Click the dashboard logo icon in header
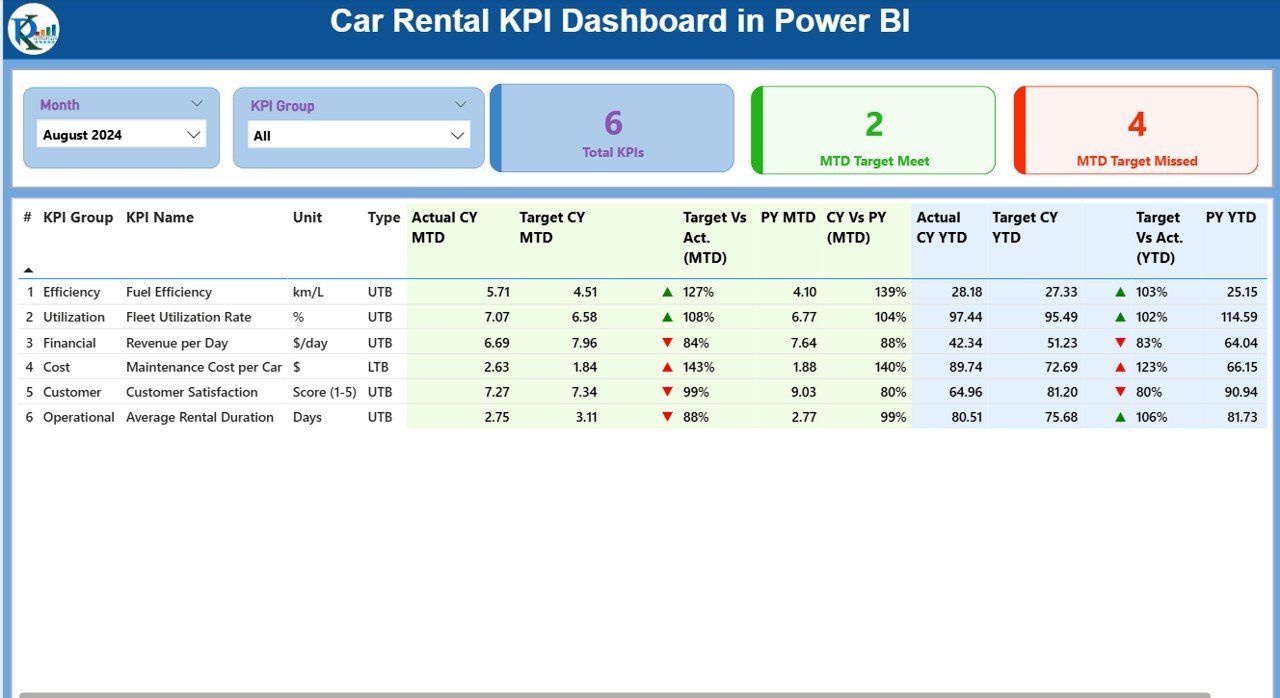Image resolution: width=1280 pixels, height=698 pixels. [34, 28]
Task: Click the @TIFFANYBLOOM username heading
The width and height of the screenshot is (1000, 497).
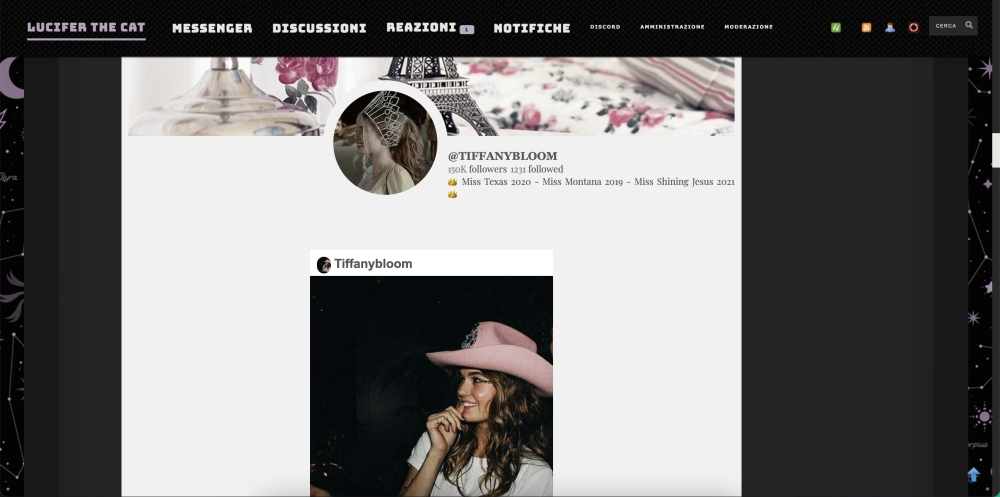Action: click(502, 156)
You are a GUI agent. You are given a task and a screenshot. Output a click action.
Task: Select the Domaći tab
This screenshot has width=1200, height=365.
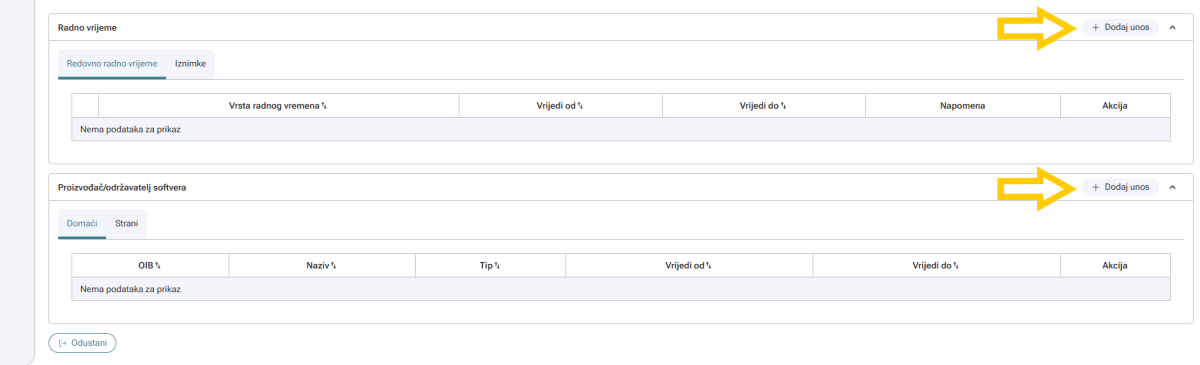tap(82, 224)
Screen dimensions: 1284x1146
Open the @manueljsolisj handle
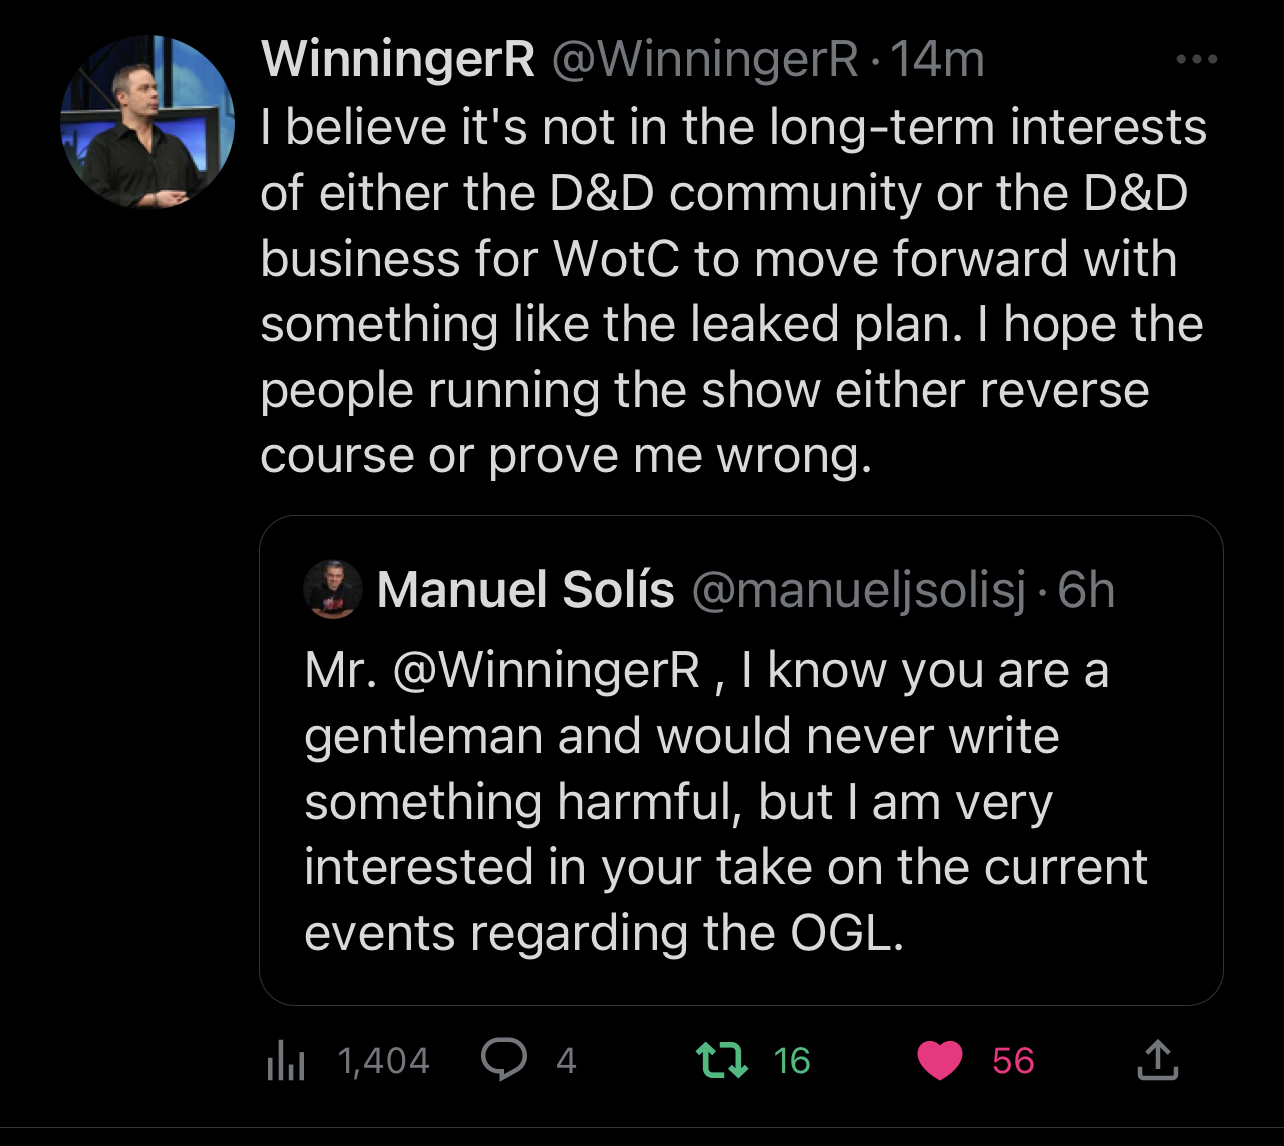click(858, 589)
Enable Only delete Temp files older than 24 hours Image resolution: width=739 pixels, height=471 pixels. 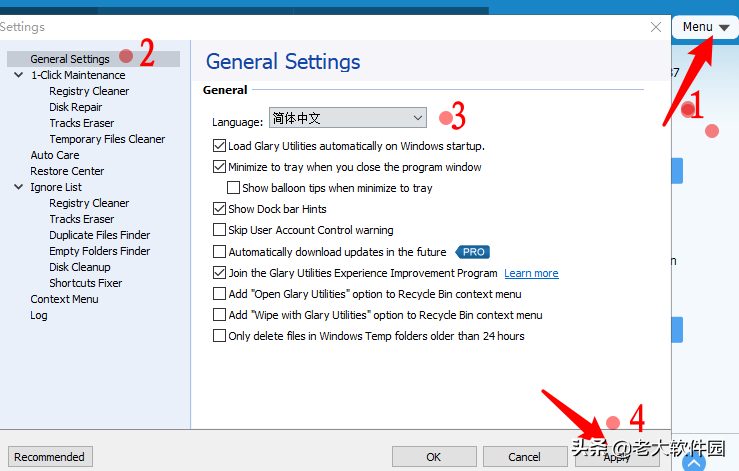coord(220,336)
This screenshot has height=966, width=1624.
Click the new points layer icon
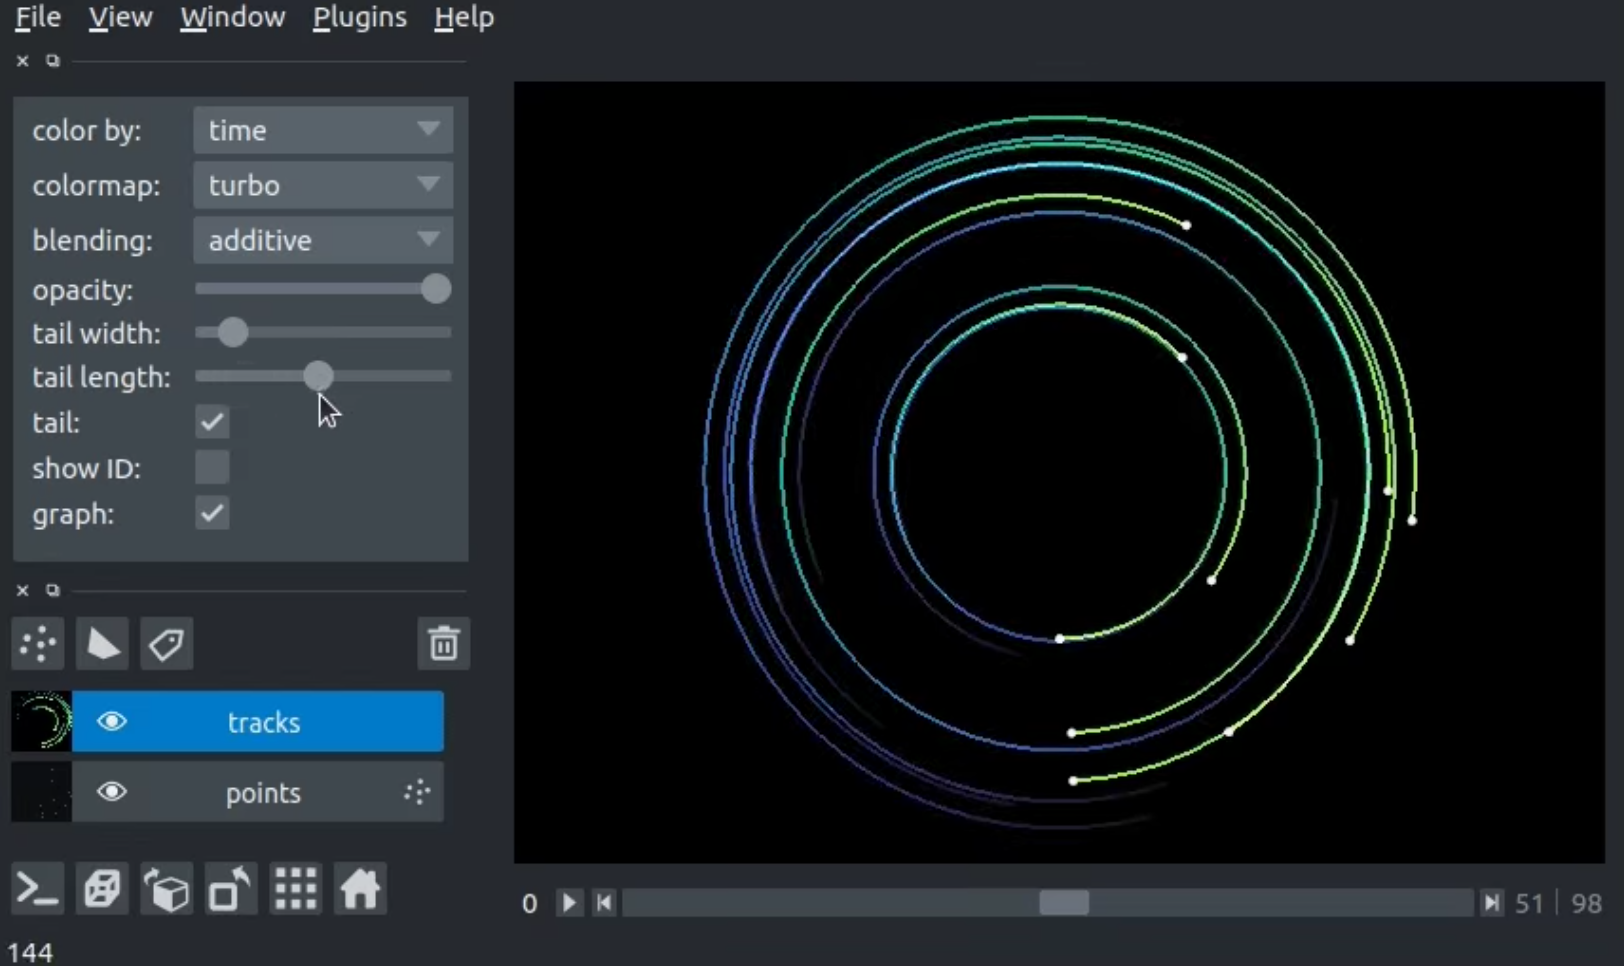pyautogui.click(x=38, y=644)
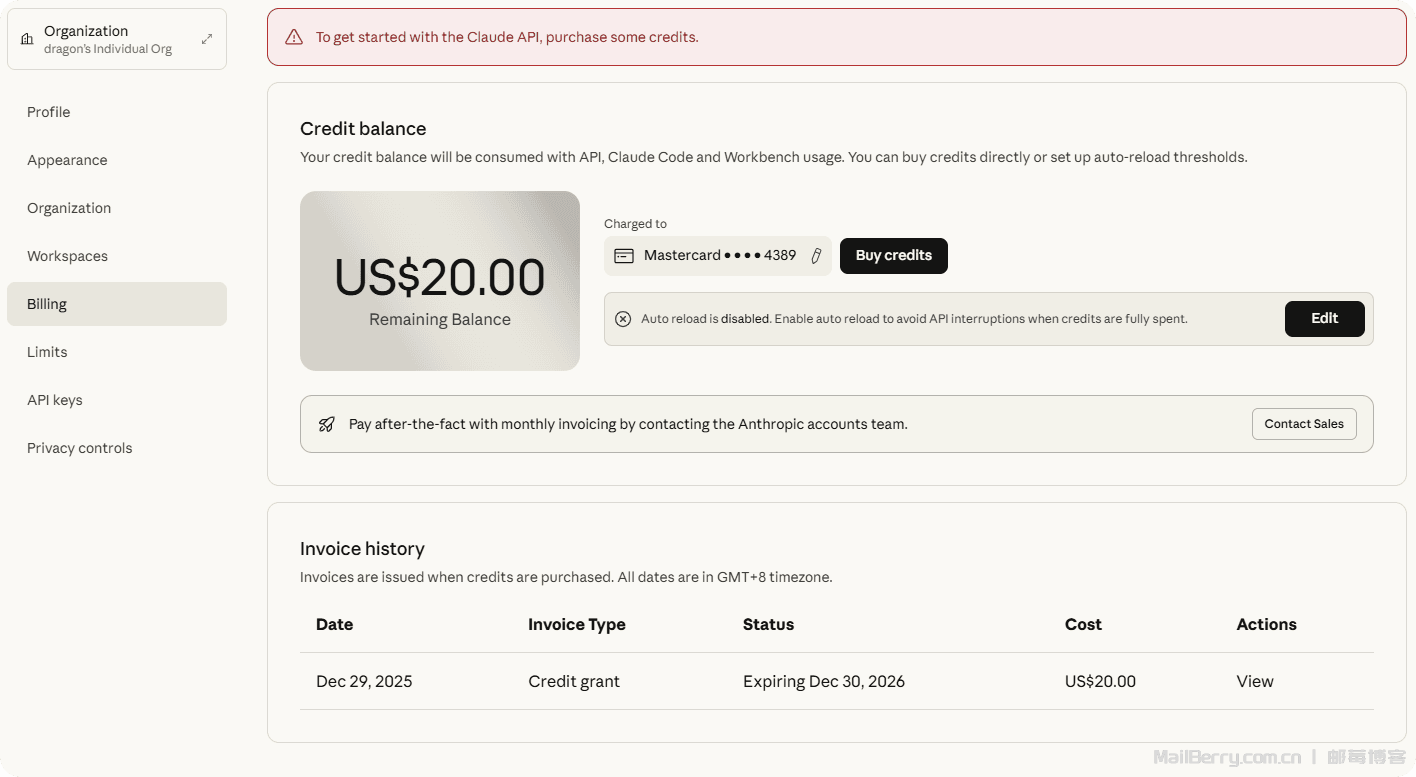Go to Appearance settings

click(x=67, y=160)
##############################
◆ **Required work**: Shift every coordinate in the answers by -119, giving all the material again, requests included, starting with the line that contains "You are a GUI" and going on through the line that contains "click(858, 589)". Leave the pictures out of your answer.

◆ **Solution**:
You are a GUI agent. You are given a task and a screenshot. Output a click action.
Task: Select the Domaći tab
This screenshot has width=1200, height=365.
tap(-37, 105)
Screen dimensions: 1284x1146
Open the @manueljsolisj handle
click(739, 470)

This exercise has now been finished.